### Written instruction
Please put the part of the records below that opens with the line containing "This screenshot has width=1448, height=815." and closes with the line containing "The height and" into a numbered list, skipping any blank lines. Leave the pictures out of your list.

A block of data
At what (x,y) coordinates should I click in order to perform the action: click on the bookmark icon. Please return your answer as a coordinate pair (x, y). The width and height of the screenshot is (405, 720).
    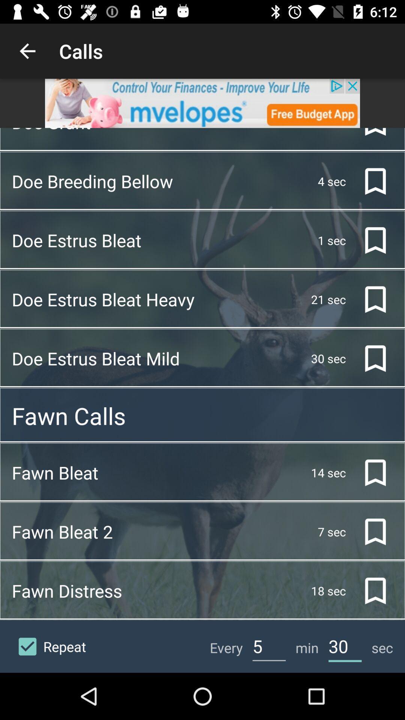
    Looking at the image, I should click on (369, 240).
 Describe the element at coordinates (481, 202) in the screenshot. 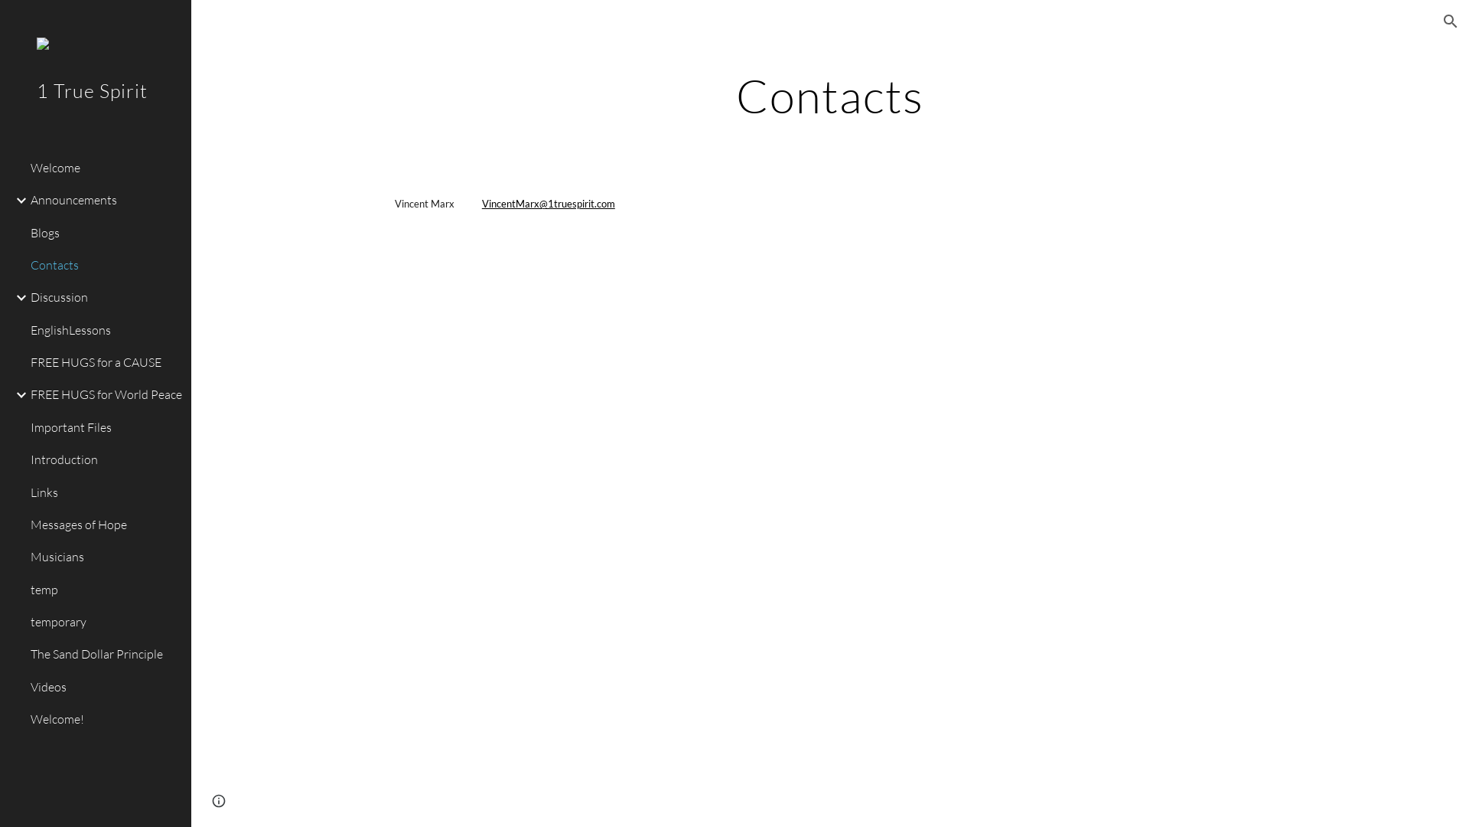

I see `'VincentMarx@1truespirit.com'` at that location.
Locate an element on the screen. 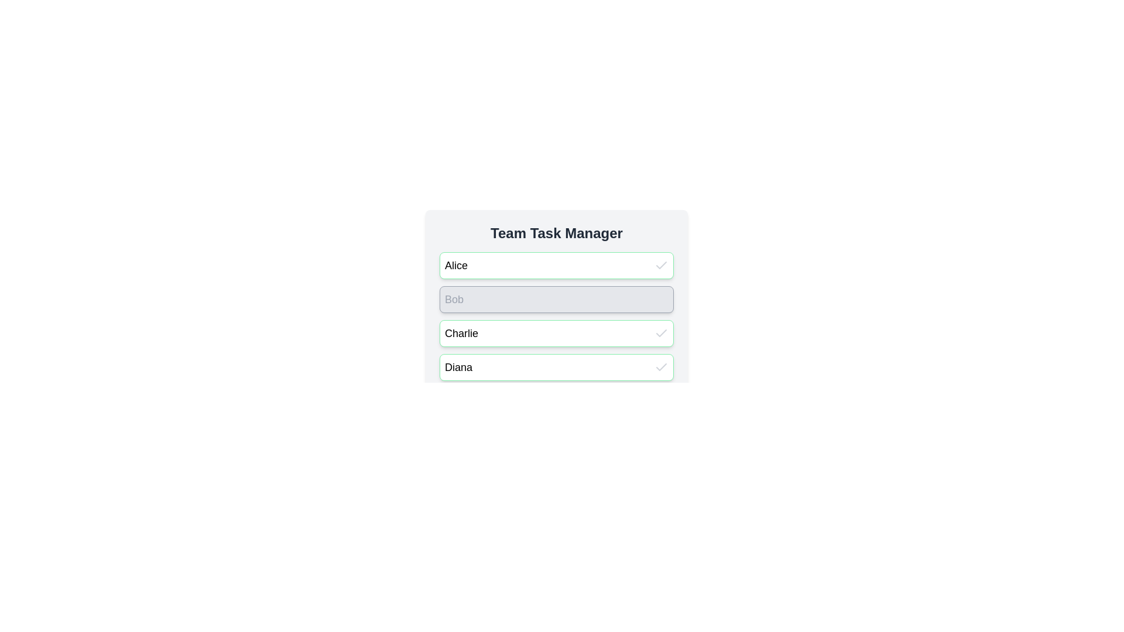  the interactive option labeled 'Charlie' in the vertical list is located at coordinates (555, 334).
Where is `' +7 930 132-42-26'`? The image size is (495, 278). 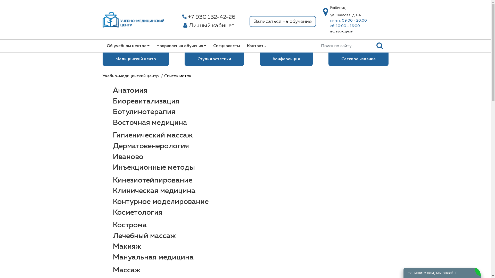 ' +7 930 132-42-26' is located at coordinates (208, 17).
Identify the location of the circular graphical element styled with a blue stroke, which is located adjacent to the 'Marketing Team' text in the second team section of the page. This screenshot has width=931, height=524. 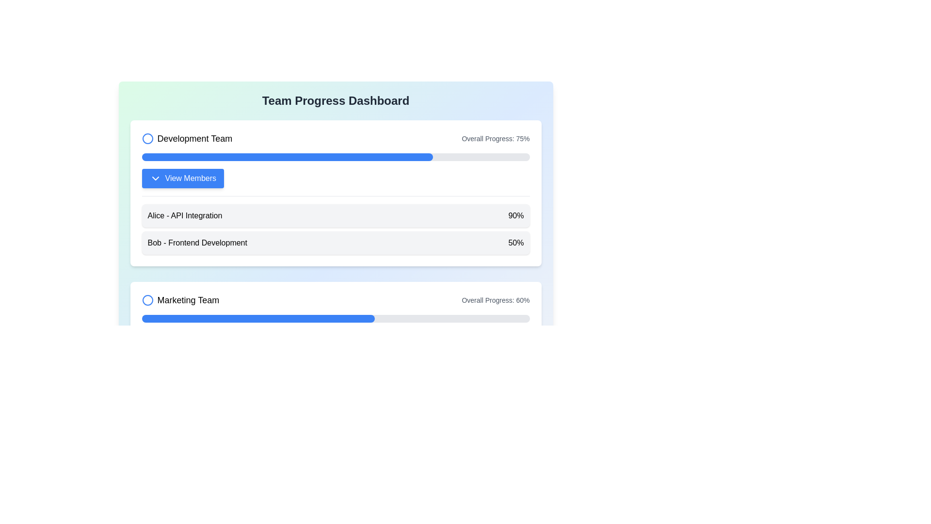
(147, 299).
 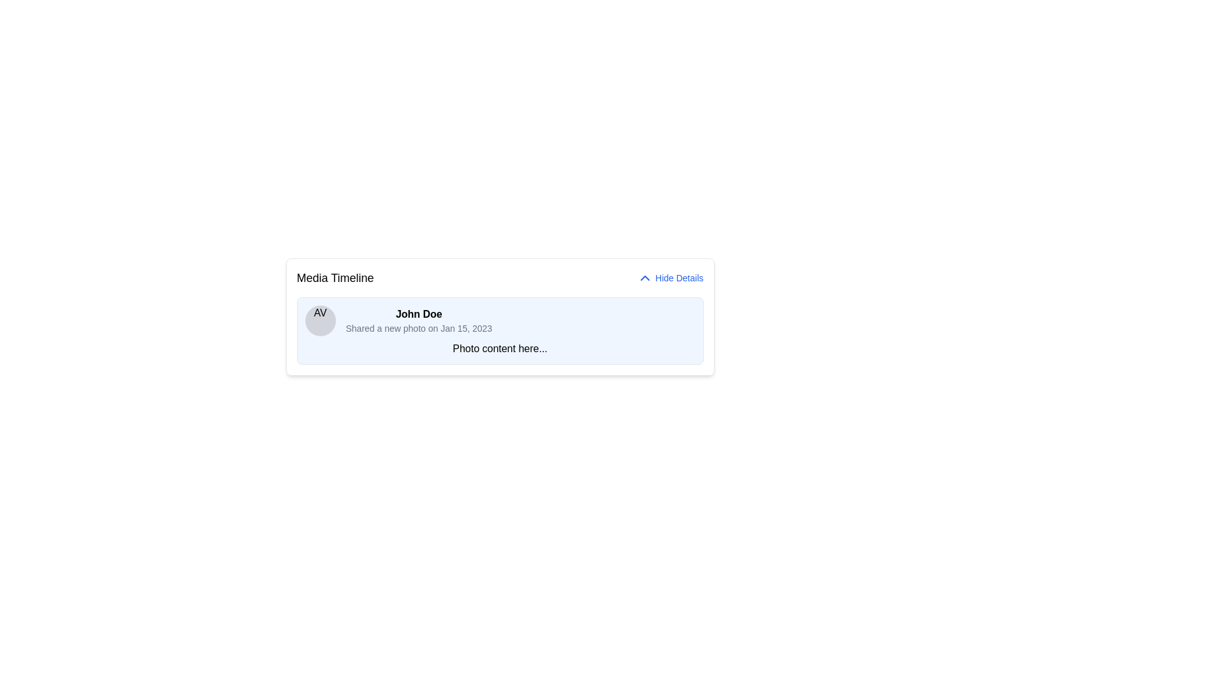 I want to click on the Avatar placeholder, which is positioned at the top left of the user content area, so click(x=320, y=319).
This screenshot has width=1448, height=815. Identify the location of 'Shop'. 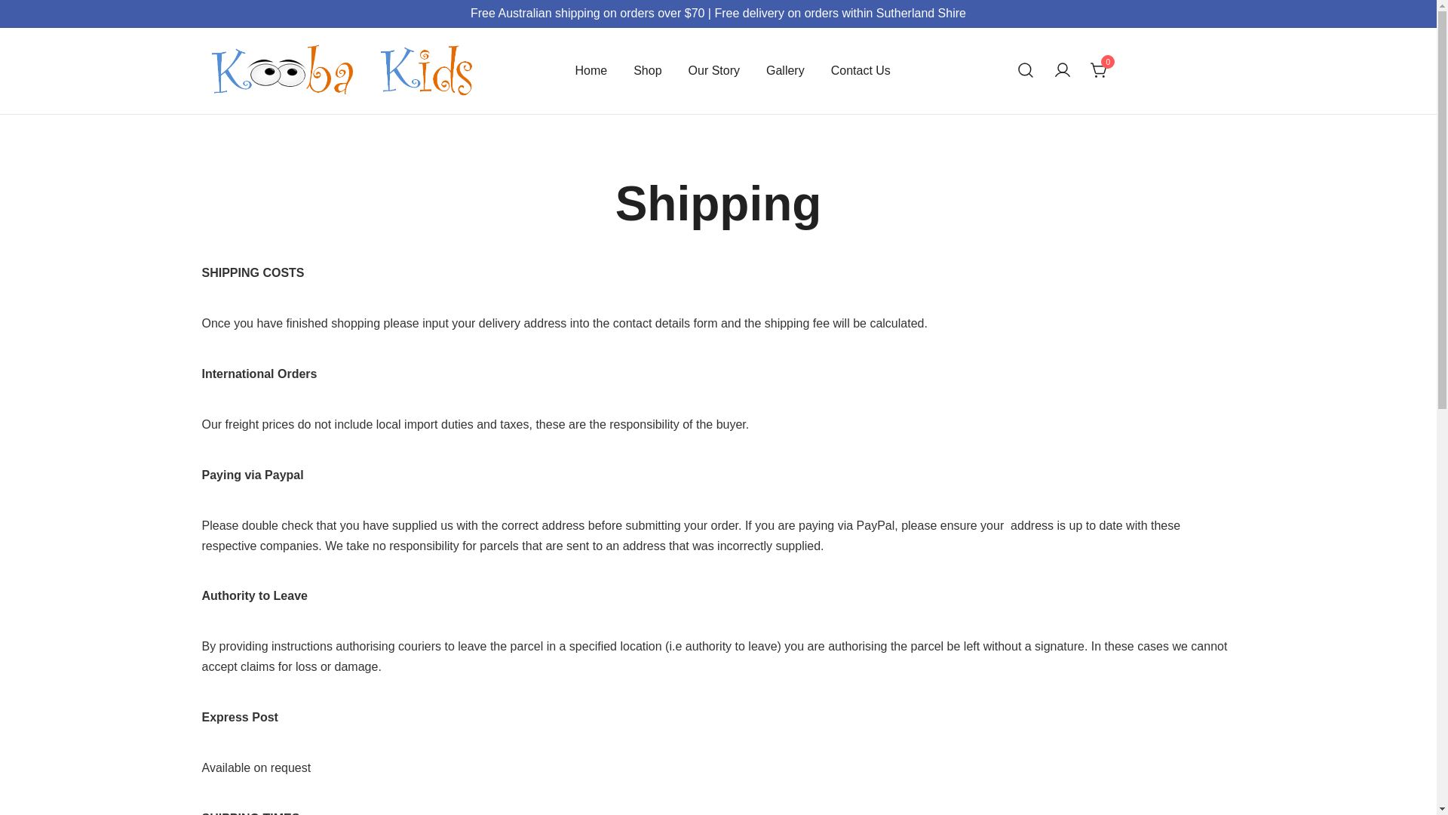
(647, 71).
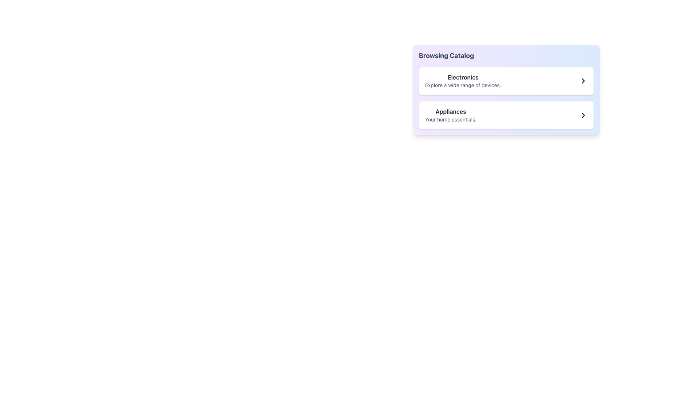 The height and width of the screenshot is (394, 700). Describe the element at coordinates (463, 77) in the screenshot. I see `the 'Electronics' text label styled in bold dark gray, located at the top of its card-like layout in the first row of the vertical list` at that location.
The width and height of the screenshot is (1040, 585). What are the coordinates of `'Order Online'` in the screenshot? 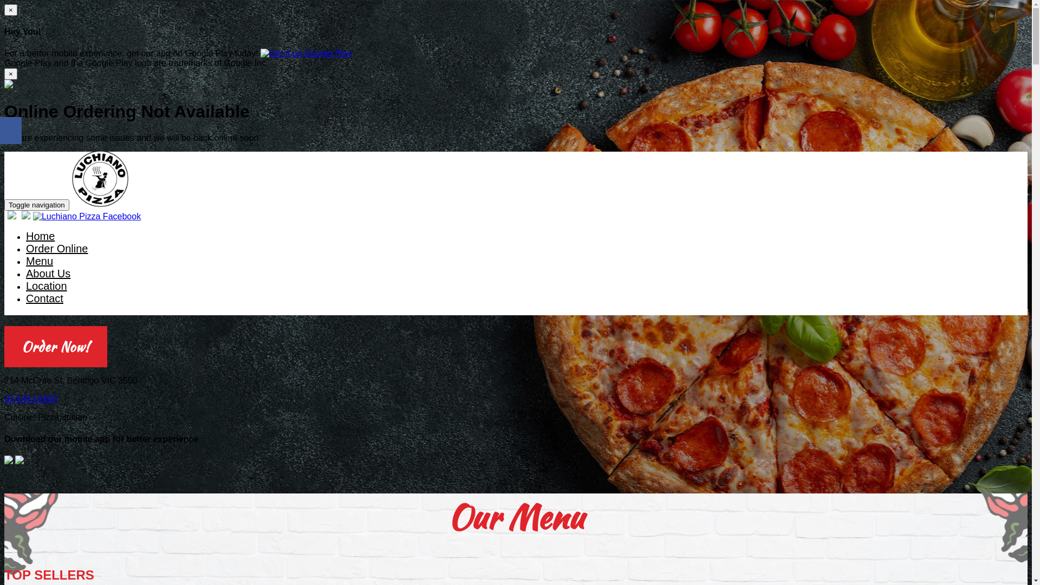 It's located at (56, 249).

### Result for this exercise
1. This screenshot has width=1448, height=815. Identify the location of 'Shop'. 
2. (647, 71).
3.  The height and width of the screenshot is (394, 700). Describe the element at coordinates (463, 77) in the screenshot. I see `the 'Electronics' text label styled in bold dark gray, located at the top of its card-like layout in the first row of the vertical list` at that location.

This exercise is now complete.